Coordinators: Vijay Balasubramanian, Michael J. Berry, William Bialek, Dmitri Chklovskii, Simon Laughlin, Andrew Schwartz, Jennie Si

One of the greatest challenges in science is the human brain. Indeed, even the brains of smaller and seemingly simpler animals are far from being "understood" in any meaningful sense of the word. One basic challenge is that we need to learn to read the "code"(or mathematical/statistical function relating neural activity and observable behavior) used by neurons to compute and transmit information. A related and even greater challenge is the question "Why is the neural code and neural computation organized in the way it is?" Tackling this problem of immense complexity calls for an inter-disciplinary effort combining approaches from biological and physical sciences. One fruitful approach has been to make a direct, if phenomenological, attack on the functions and mechanisms of the brain. Another important development has been the analysis of physical constraints on brain design and function: for example, biological computation must occur within a restricted space, with a limited amount of energy, and sufficiently quickly to be behaviorally relevant.
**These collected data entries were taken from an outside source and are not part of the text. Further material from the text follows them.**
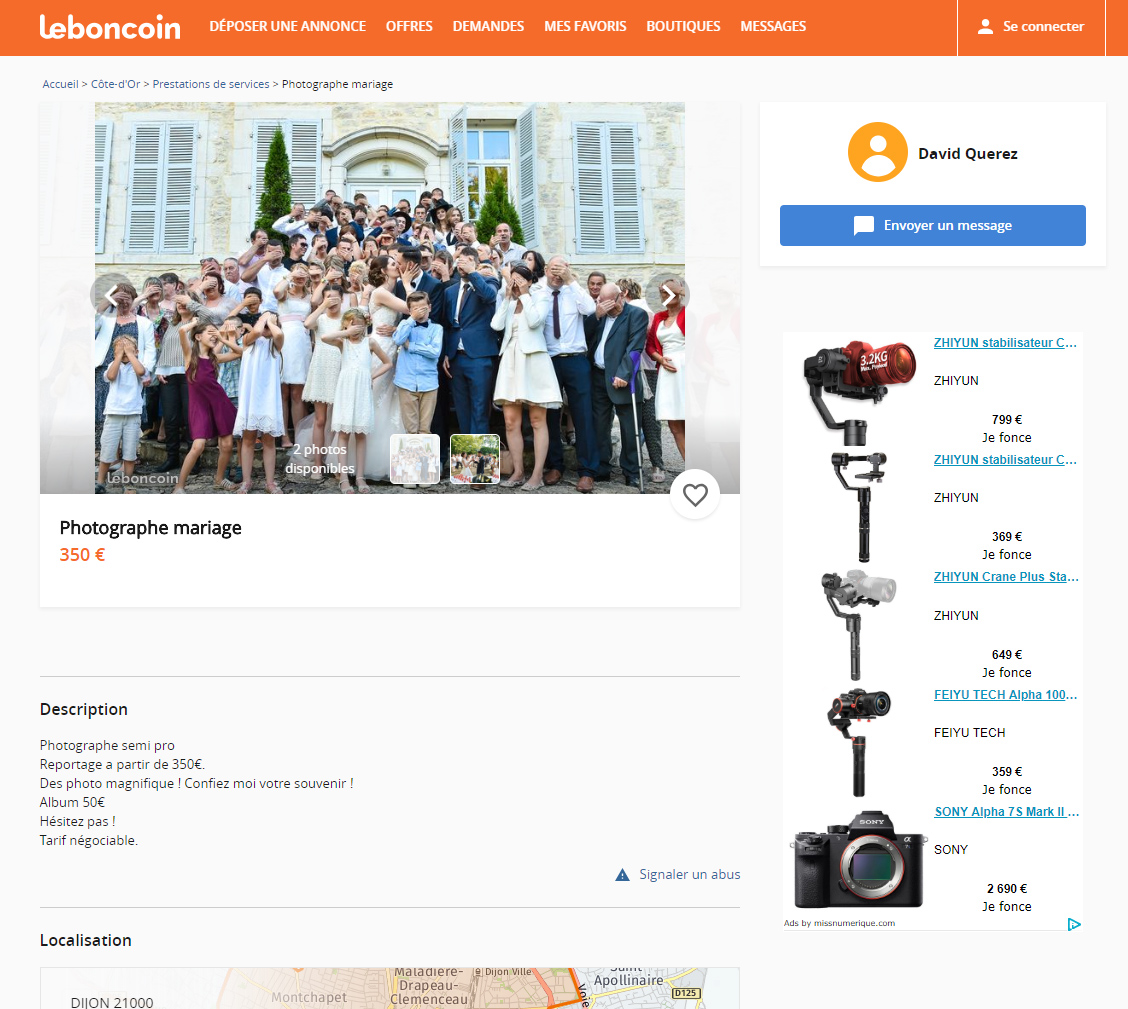
Task: Click the warning triangle icon beside Signaler un abus
Action: [622, 875]
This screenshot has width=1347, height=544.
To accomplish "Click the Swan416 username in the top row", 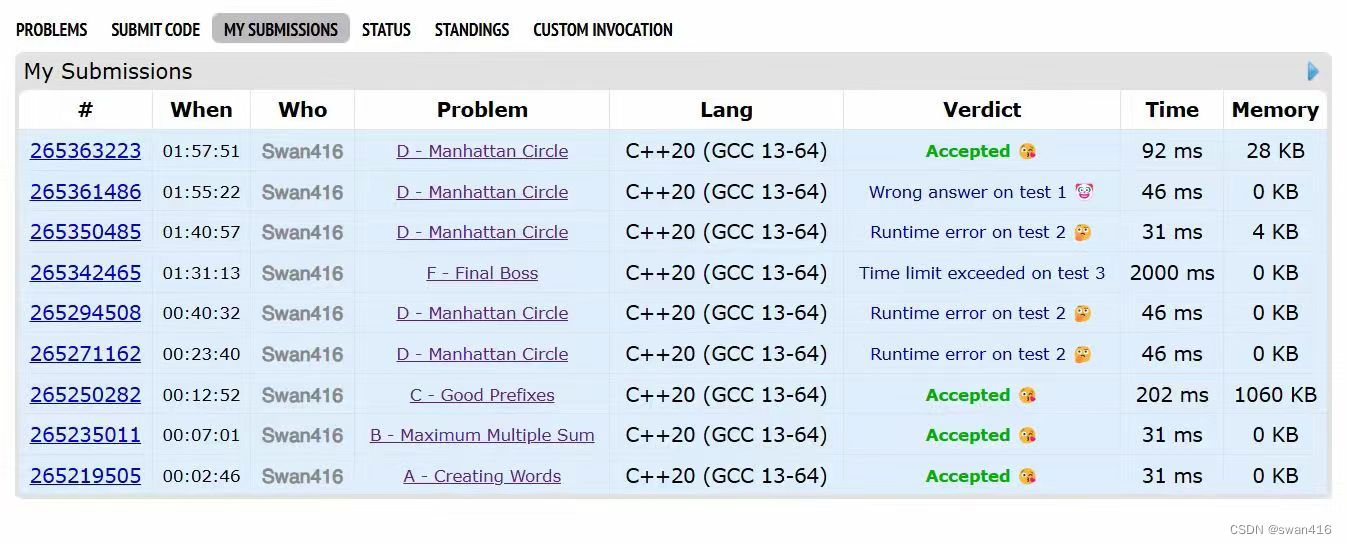I will 302,152.
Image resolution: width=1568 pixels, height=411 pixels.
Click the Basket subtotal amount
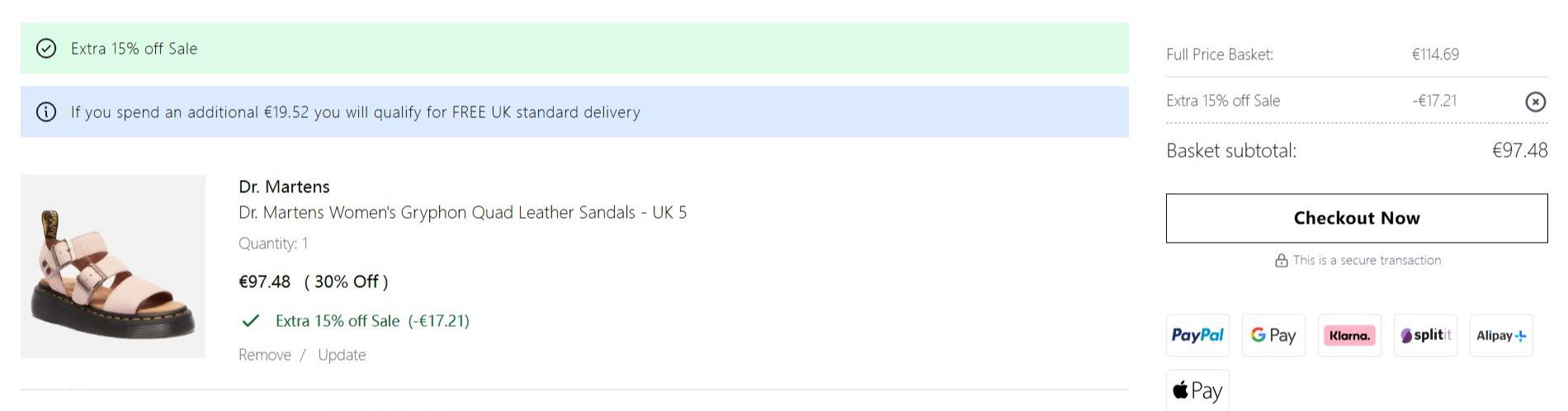(x=1519, y=150)
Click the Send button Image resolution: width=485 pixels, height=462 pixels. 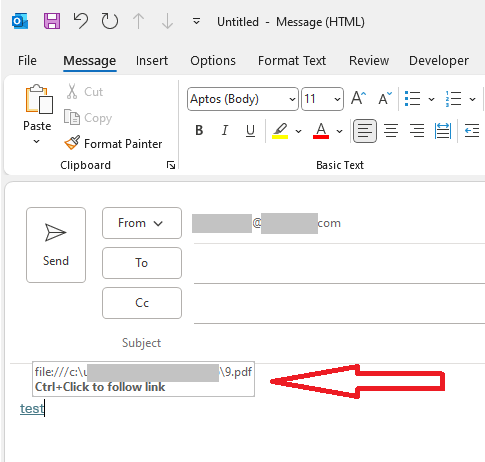(x=56, y=245)
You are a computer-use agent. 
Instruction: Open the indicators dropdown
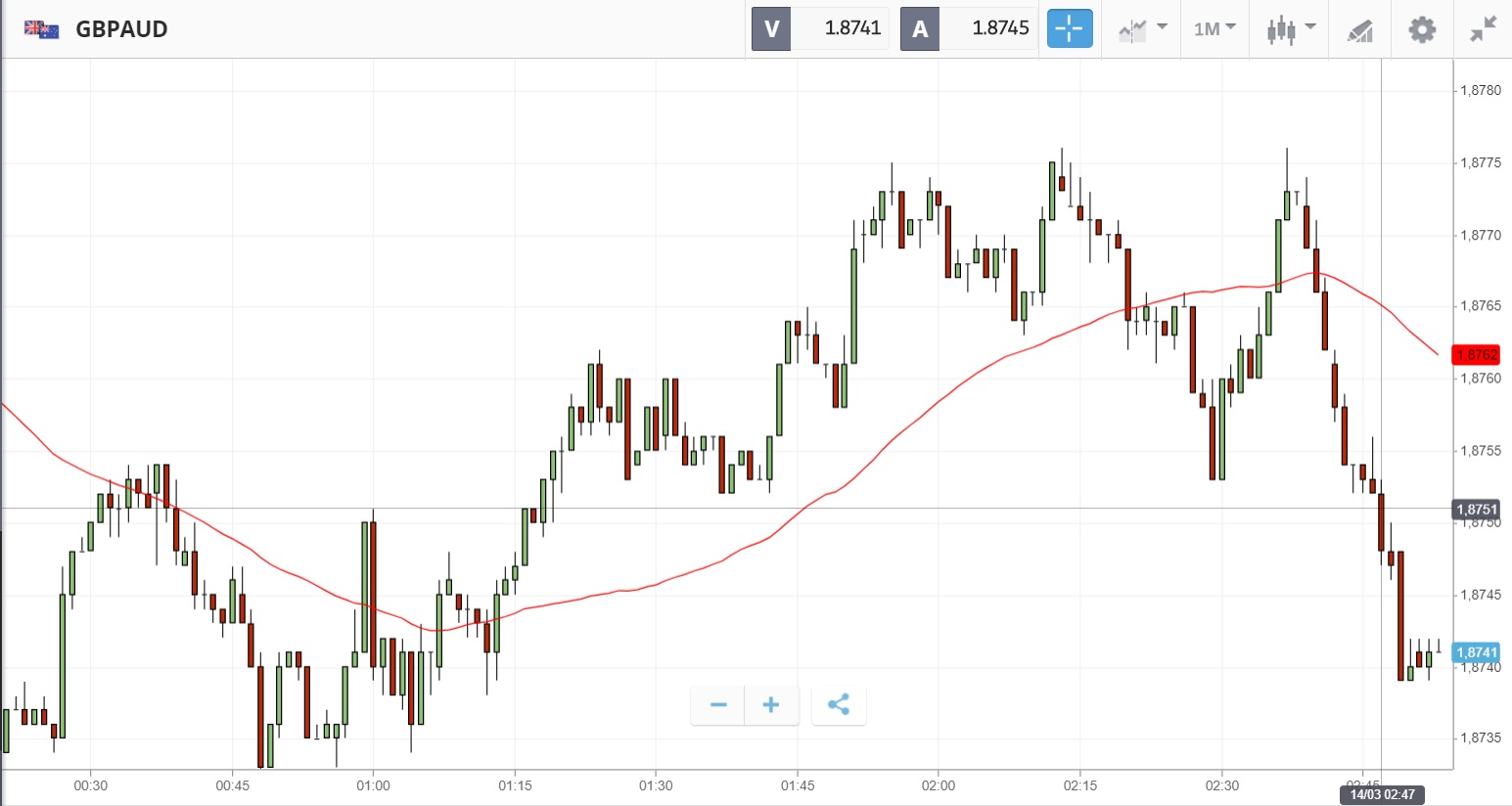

As in much of biology, there is no overarching theory of design and function of brains and so there is need to construct such a framework within which neural data can be interpreted and understood. With this in mind the workshop will consist of three parts. In the first month we will explore techniques for analyzing and reading neural codes. In the second month we will investigate the biophysical constraints and conditions that determine the nature and structure of neural information processing, as well as the hypothesis that neural computation is in some sense "optimized" given these constraints. These two months will feature intensive discussions and mini-workshops. The last month will be a more relaxed period in which long-term participants and others who come in this final period can work together towards to exploit the insights gained in the first two months of the workshop.